═══ KUTIPAN PILIHAN ═══

Dr
Muhamad Yahya Waloni Menemukan Kebenaran dalam Islam
Sebagai
pakar teologi, Pendeta Yahya Yopie Waloni sangat mengetahui teori-teori yang
ada dalam agama Islam. Meskipun masih beragama Kristen, Yahya memandang teori
apa pun yang ada di Islam sangat benar. Islam pun, mampu menceritakan
peradaban dunia dari yang lalu sampai sekarang. Bahkan, agama Kristen
diceritakan pula dalam Islam.
Namun,
menurut pria kelahiran Manado tahun 1970 ini, yang paling membuatnya tunduk
patuh hingga memutuskan untuk masuk Islam pada Oktober 2006 adalah Islam
menunjuk satu individu yang sangat tepat untuk menyebarkan ajarannya.
"Ada satu individu yang membuat saya tunduk dan patuh, dia buta huruf
tapi bisa menyusun Alquran secara sistematis," ujar pria yang mengganti
namanya menjadi M Yahya Waloni setelah memeluk agama Islam itu kepada
Republika.
Menurut
suami dari Lusiana (33) yang mengganti namanya menjadi Mutmainnah setelah
memeluk Islam itu, dirinya masuk agama islam karena dari sistematika teori
Islam sudah benar. Sebagai akamdemisi, kata dia, dirinya pun berpikir orang
yang sudah memiliki teori benar saja bisa salah apalagi yang tidak memiliki
teori yang benar. "Orang Islam yang sudah memiliki teori yang benar saja
bisa salah apalagi yang tidak memiliki teori benar. Jadi, saya mengakui Islam
secara teori dan spiritual," ujar Yahya.

═══ DATA TERKUMPUL ═══

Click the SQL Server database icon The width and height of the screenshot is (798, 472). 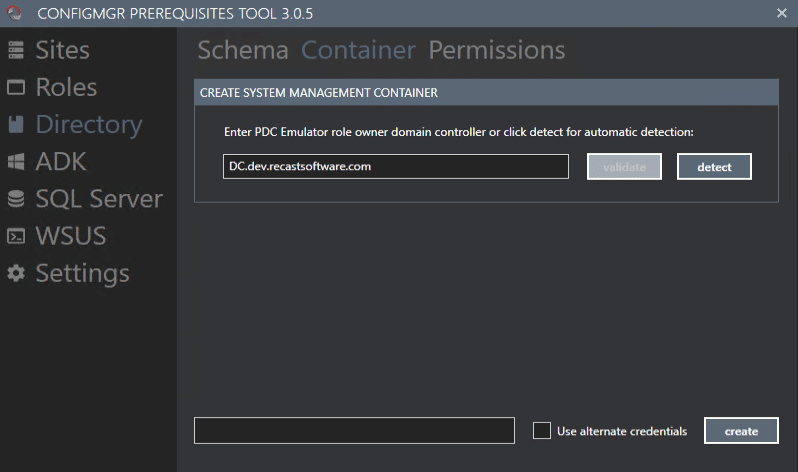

═══

● PETUNJUK TUGAS:
(a) Jawab pertanyaan berikut berdasarkan kutipan tentang Yahya Waloni:
(i) Di kota mana Yahya Waloni lahir?
(ii) Pada bulan dan tahun berapa ia memutuskan masuk Islam?
(iii) Siapa nama baru istrinya setelah memeluk Islam?
(b) Teruskan kutipan tentang Yahya Waloni mulai dari kalimat terakhirnya.

● JAWABAN TIAP TUGAS:
(a)
(i) Manado
(ii) Oktober 2006
(iii) Mutmainnah

(b)
Ketertarikan
Yahya untuk masuk Islam, kata dia, sebenarnya sudah ada sejak kecil, saat
berumur sekitar 14 tahun. Pada usia itu, dirinya sudah ke masjd karena
tertarik melihat banyak orang islam menggunakan pakaian seperti yang
digambarkan di agamanya yaitu baju ikhram. Selain itu, dirinya pun sangat
tertarik dengan gendang yang suka dimainkan di masjid-masjid.
"Saya
hanya berani ke masjid satu kali saja karena ketahuan dan dipukul sampai
babak belur oleh bapak saya. Kalau nekad ke masjid lagi, saya takut bapak
saya yang seorang tentara akan menggantung saya," ujar pria yang
memiliki hobi bermain gendang ini.
Namun,
sambung pria yang pernah menjabat Ketua Sekolah Tinggi Theologia Calvinis di
Sorong tahun 2000-2004 ini, dari sekian kejadian yang mendorongnya untuk
memeluk Islam adalah pengalaman spiritual yang dialaminya. "Suatu hari,
saya bertemu dengan seorang penjual ikan, di rumah lama kompleks Tanah Abang,
Kelurahan Panasakan, Tolitoli," ia memulai kisahnya.
Pertemuannya
dengan si penjual ikan berlangsung tiga kali berturut-turut dengan waktu
pertemuan yang sama yaitu pukul 09.45 Wita. "Kepada saya, si penjual
ikan itu mengaku namanya Sappo (dalam bahasa Bugis artinya sepupu). Dia juga
panggil saya Sappo. Dia baik sekali dengan saya," ujar bapak dari
Silvana (8 tahun, kini bernama Nur Hidayah), Sarah (7 tahun, menjadi Siti
Sarah), dan Zakaria (4 tahun) ini.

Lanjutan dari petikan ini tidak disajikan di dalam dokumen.